Given a tall $m\times n$ ($m > n$) matrix $A$ with full-column rank, $A$ does indeed possess a (pivoted) $LU$ factorization, possibly requiring pivoting for existence and usually requiring pivoting for stability. This results in a factorization of the form

$$ PA = \begin{bmatrix} L_{11} & 0 \\ L_{21} & L_{22} \end{bmatrix} \begin{bmatrix} U \\ 0 \end{bmatrix}, $$

where $L_{11}$ and $L_{22}$ are unit lower triangular and $U$ is upper triangular. One can see that $L_{22}$ is irrelevant, so this can be reduced to the "economy" $LU$ factorization

$$ P A = \begin{bmatrix} L_{11} \\ L_{21} \end{bmatrix} U. $$

Unfortunately, this $LU$ factorization doesn't help in finding the least-squares solution to $Ax = b$. Intuitively, the problem is the $L$ matrix isn't orthogonal and thus doesn't preserve the norm of vectors.

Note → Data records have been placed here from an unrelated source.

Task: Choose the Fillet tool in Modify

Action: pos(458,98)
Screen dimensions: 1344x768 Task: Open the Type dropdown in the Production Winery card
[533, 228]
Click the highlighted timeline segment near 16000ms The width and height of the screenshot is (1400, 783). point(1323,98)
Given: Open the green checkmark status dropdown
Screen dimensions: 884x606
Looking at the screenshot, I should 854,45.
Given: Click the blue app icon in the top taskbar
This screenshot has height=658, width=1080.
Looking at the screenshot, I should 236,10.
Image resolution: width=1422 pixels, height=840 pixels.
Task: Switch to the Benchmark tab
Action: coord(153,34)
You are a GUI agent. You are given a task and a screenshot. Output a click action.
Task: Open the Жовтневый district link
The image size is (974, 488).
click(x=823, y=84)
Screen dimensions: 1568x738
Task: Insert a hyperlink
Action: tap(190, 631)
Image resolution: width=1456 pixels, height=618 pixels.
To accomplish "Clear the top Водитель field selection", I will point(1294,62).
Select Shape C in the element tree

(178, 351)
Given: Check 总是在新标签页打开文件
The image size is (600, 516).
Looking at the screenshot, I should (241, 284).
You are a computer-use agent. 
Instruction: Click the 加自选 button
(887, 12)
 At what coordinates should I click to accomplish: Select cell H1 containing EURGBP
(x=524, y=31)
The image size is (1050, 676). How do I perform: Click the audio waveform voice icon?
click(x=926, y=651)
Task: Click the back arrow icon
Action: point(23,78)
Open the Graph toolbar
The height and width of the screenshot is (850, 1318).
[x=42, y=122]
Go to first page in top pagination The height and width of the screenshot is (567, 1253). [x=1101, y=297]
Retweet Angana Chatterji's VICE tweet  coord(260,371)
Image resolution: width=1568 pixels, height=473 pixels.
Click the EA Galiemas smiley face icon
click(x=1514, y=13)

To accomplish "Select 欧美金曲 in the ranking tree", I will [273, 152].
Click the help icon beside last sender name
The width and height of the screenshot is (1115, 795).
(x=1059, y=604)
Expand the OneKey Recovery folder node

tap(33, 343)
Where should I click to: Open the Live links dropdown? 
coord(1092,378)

There are three solutions to this problem:

  • Form the normal equations $A^\top A x = A^\top b$ and form the $LU$ (in this case, Cholesky) factorization of $A^\top A$. The problem with this approach is that it squares the two-norm condition number of $A$, resulting in a loss of accuracy for the resulting system of equations.

  • Compute a $QR$ factorization of $A$, $A = QR$. Since the matrix $Q$ is orthogonal and preserves the norm of vectors, one can use the $QR$ factorization to obtain the least squares solution by reducing minimizing $\| Ax - b\|_2$ to $\| R x - Q^\top b \|_2$, from which the least-squares solution is readily apparent.

  • You can use $LU$ factorization to solve least squares problems without squaring the condition number, but you have to be more clever. Let $\alpha$ denote the largest absolute value of an entry of $A$. Then, surprisingly enough, the least-squares solution $x_{\rm ls}$ can be found by solving the following square system of linear equations with $LU$ factorization: $$ \begin{bmatrix} -\alpha I & A \\ A^\top & 0 \end{bmatrix}\begin{bmatrix} y \\ x_{\rm ls} \end{bmatrix} = \begin{bmatrix} b \\ 0 \end{bmatrix} $$ The condition number of this enlarged system is only a small multiple more than the condition number of $A$.

All of these strategies have times when they should be preferred over the others, but generally $QR$ factorization is the preferred solution as it's both reasonably fast (at least for a direct method) and as-accurate-as-you-could-hope, unconditional on the input matrix $A$.